TRECHO SELECIONADO |
——————

Em vez de proteger a população e fiscalizar o trânsito, comboios de viaturas da Polícia Civil de São Paulo e da Guarda Civil Metropolitana da capital paulista, a GCM, foram usados para escoltar carros de luxo, com vidros escuros e placas encobertas, que levavam VIPs até o autódromo de Interlagos para o Grande Prêmio do Brasil de Fórmula 1.
O Intercept Brasil flagrou ao menos 15 desses comboios na sexta-feira, 7, na zona sul de São Paulo. Nos vídeos, é possível ver viaturas de órgãos de segurança pagas com dinheiro público abrindo caminho em meio a congestionamentos, com direito a sirene ligada e uso de corredores exclusivos para ônibus, para carros particulares – o que não é uma ação de segurança pública – e sem cumprir leis de trânsito como a que prevê, por exemplo, multar quem trafega com placa encoberta ou sem placa.
Os flagrantes foram feitos entre as 8h e 10h de sexta-feira – primeiro dia dos treinos classificatórios para a corrida de F1 – na Avenida Interlagos, próximo ao cruzamento com a Avenida das Nações Unidas. Pelo menos dez dos 15 comboios incluíam carros de luxo com as placas encobertas, o que não permitia identificá-los, circulando entre viaturas policiais ou da guarda municipal.

——————

MATERIAL FORNECIDO |
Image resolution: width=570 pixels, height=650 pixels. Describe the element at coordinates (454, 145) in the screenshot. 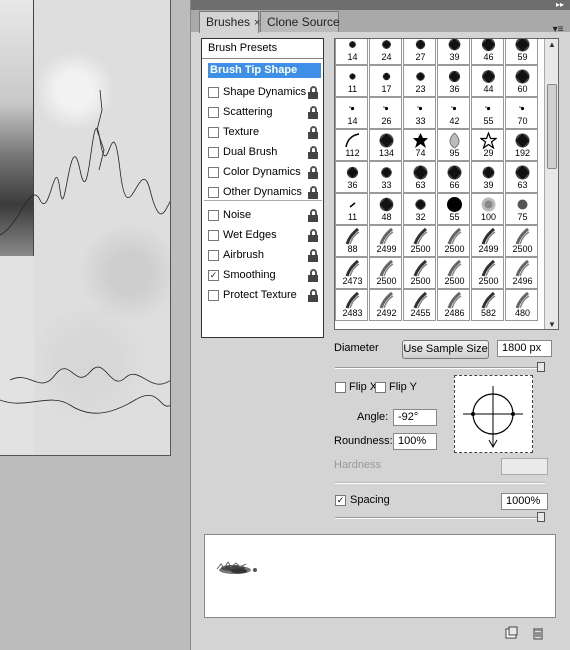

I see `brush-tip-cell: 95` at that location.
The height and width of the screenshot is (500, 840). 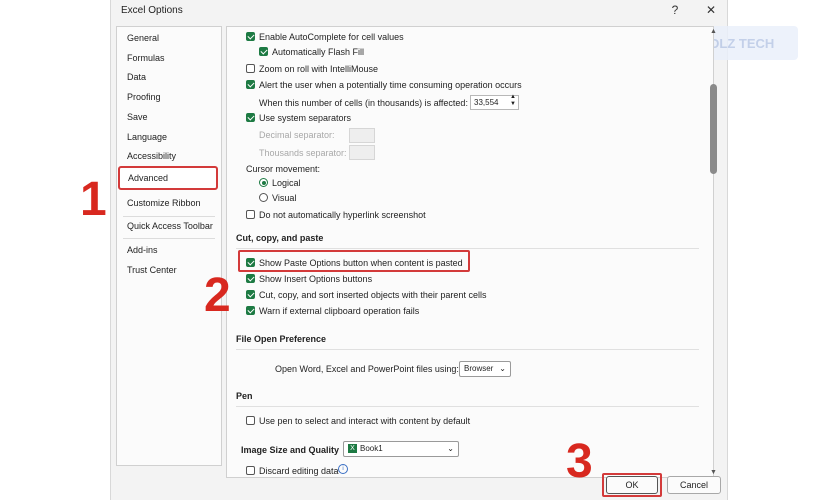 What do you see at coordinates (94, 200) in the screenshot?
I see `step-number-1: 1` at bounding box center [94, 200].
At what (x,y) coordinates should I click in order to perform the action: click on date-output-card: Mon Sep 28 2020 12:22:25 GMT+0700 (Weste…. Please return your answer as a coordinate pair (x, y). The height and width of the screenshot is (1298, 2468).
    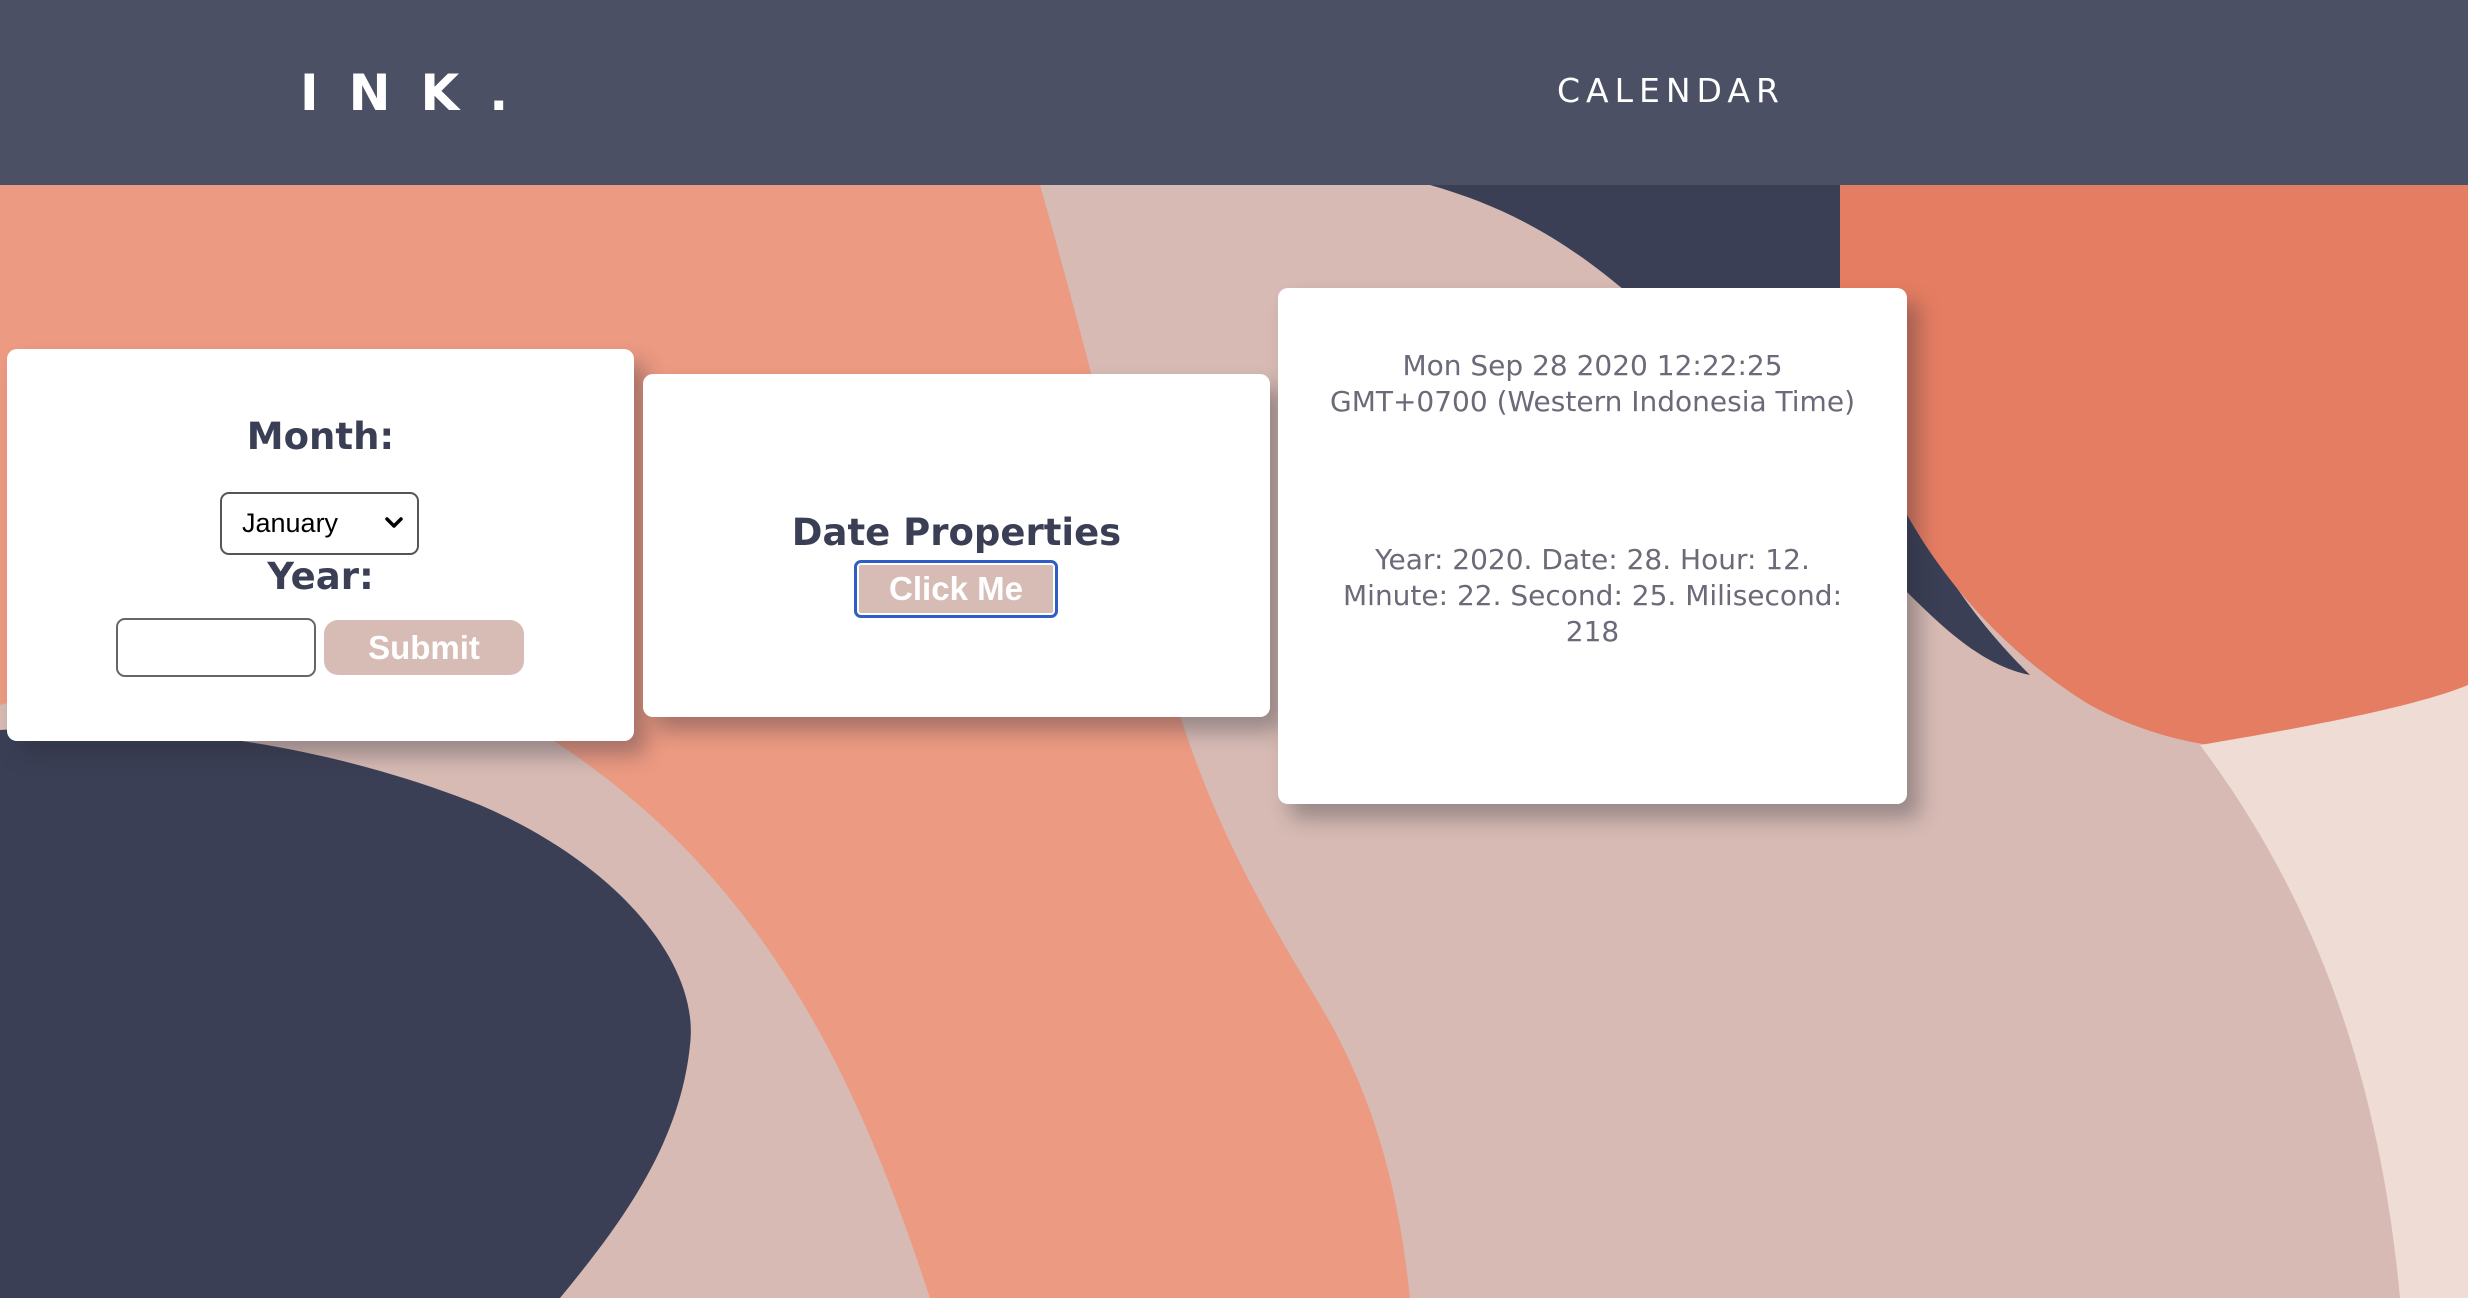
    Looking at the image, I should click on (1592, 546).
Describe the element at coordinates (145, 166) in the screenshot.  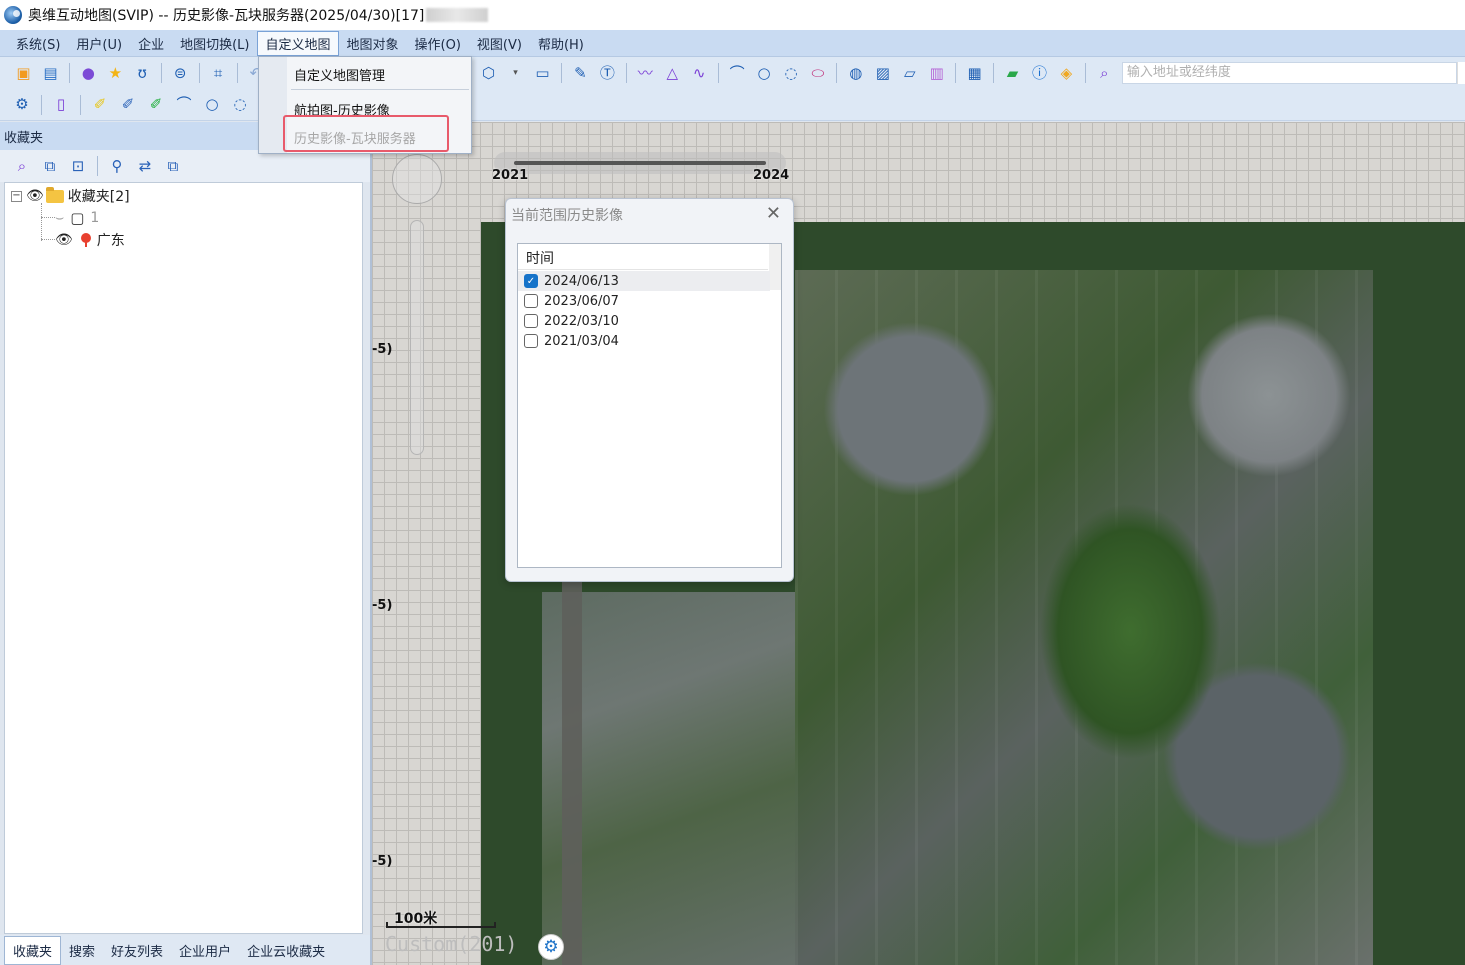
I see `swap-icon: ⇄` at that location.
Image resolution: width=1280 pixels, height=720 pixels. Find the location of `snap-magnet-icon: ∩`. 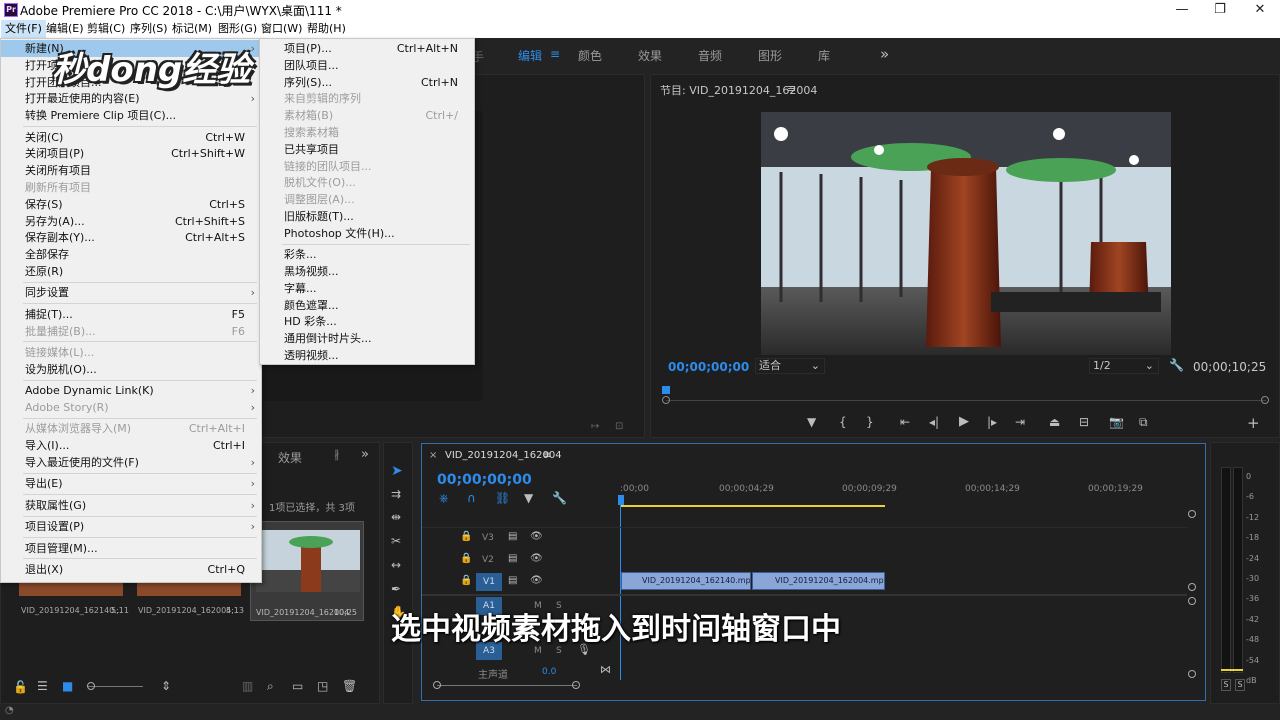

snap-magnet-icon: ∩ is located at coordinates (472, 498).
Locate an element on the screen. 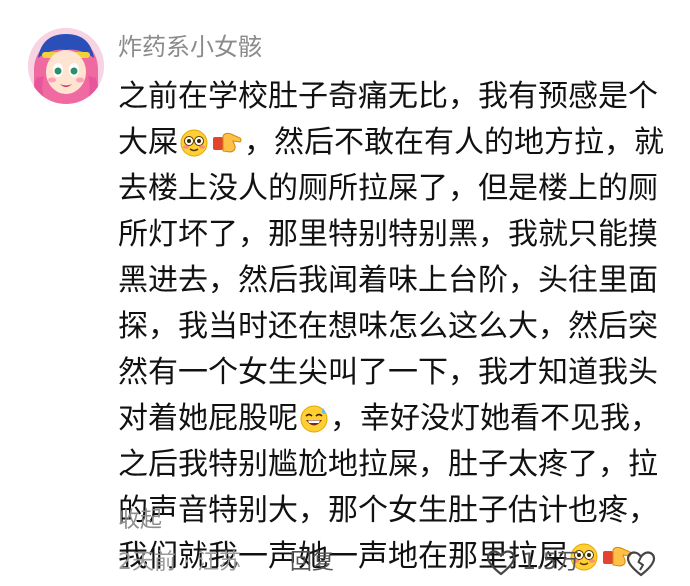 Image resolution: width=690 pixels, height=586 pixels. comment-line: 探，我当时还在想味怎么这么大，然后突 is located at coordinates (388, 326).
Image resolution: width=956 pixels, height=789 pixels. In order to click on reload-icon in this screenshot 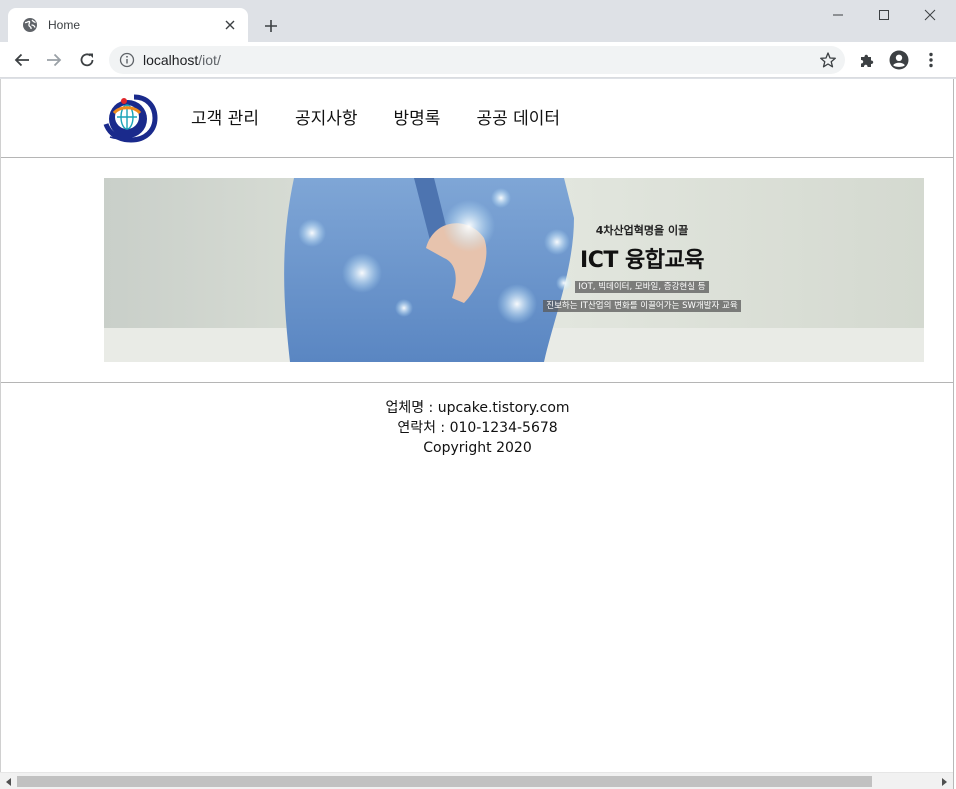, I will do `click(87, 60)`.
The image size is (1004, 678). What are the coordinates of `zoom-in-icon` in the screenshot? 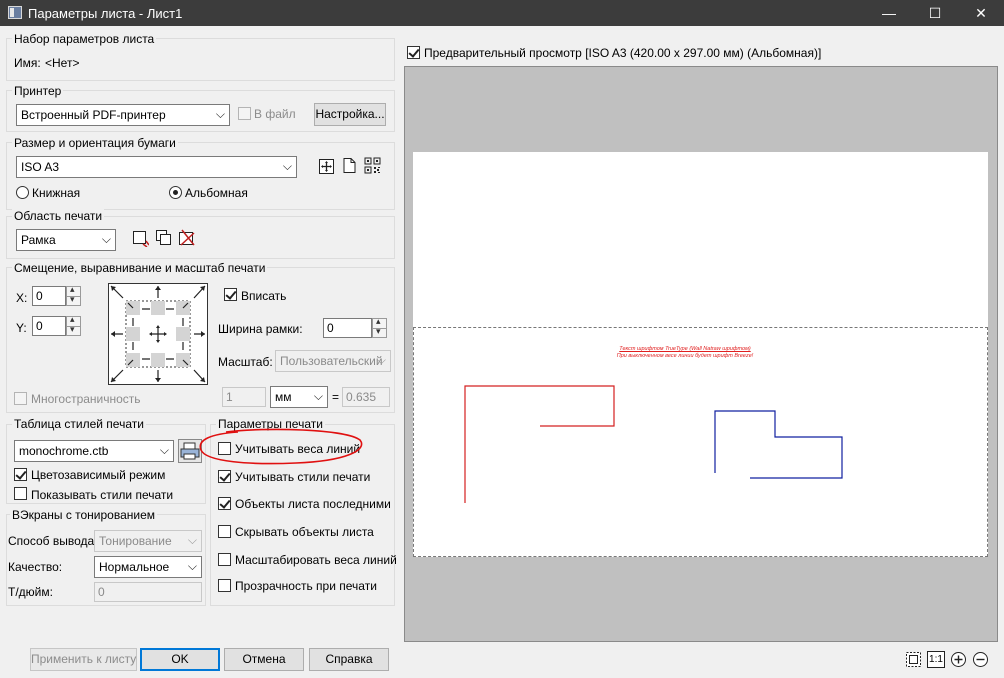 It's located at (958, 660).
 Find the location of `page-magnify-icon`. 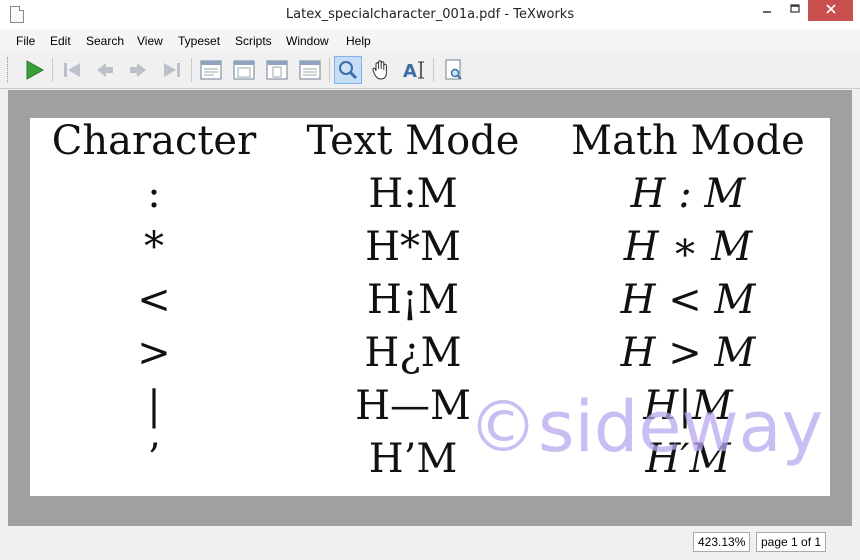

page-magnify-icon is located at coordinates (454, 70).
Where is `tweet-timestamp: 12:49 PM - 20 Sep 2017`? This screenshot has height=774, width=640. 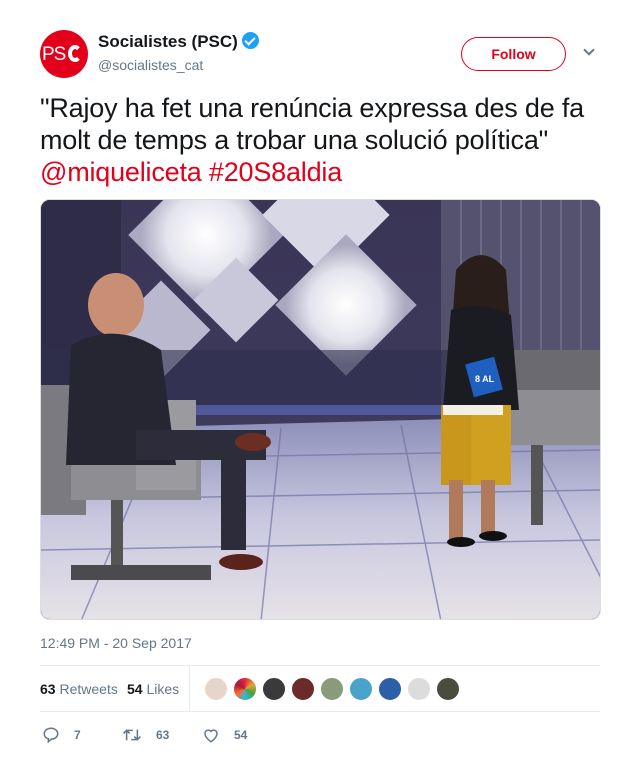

——————

DESCRIÇÃO DA TAREFA | Escreva a continuação da reportagem sobre as viaturas que escoltaram carros de luxo até Interlagos, começando logo depois da última frase do trecho. Os itens apresentados não são usados nesta atividade.

PROBLEMA RESOLVIDO |
Identificamos pela placa automotiva única ou número da viatura oito veículos diferentes da Polícia Civil participando dessas escoltas – a maioria pertencia ao Grupo Armado de Repressão a Roubos, Garra. Pelo menos outros quatro veículos da Polícia Civil foram vistos, mas não tiveram seus números de viatura ou placas identificados claramente. Veículos à paisana com sirenes e giroflex, dispositivos de iluminação com luzes intermitentes, também participavam dos comboios. O Intercept ainda registrou pelo menos quatro carros e duas motos diferentes da GCM.
Além de sinalizar um desvio de função de quem deveria cuidar da segurança pública, chama atenção que os órgãos ignoraram a própria lei ao não terem impedido a circulação nem multado os veículos com placa encoberta ou sem placa.
O Código de Trânsito Brasileiro prevê, no artigo 230, que é infração gravíssima conduzir o veículo “com qualquer uma das placas de identificação sem condições de legibilidade e visibilidade” – sujeito à multa e apreensão. Além disso, o artigo 311 do Código Penal estabelece pena de três a seis anos de prisão para quem “adulterar, remarcar ou suprimir” sinal identificador do veículo – o que inclui a placa.
O Intercept confirmou, através de fontes que pediram para não ser identificadas temendo represálias, que os carros de luxo flagrados nos vídeos transportavam pessoas consideradas VIPs – incluindo chefes de equipe da F1, por exemplo – de um hotel na zona sul até o autódromo.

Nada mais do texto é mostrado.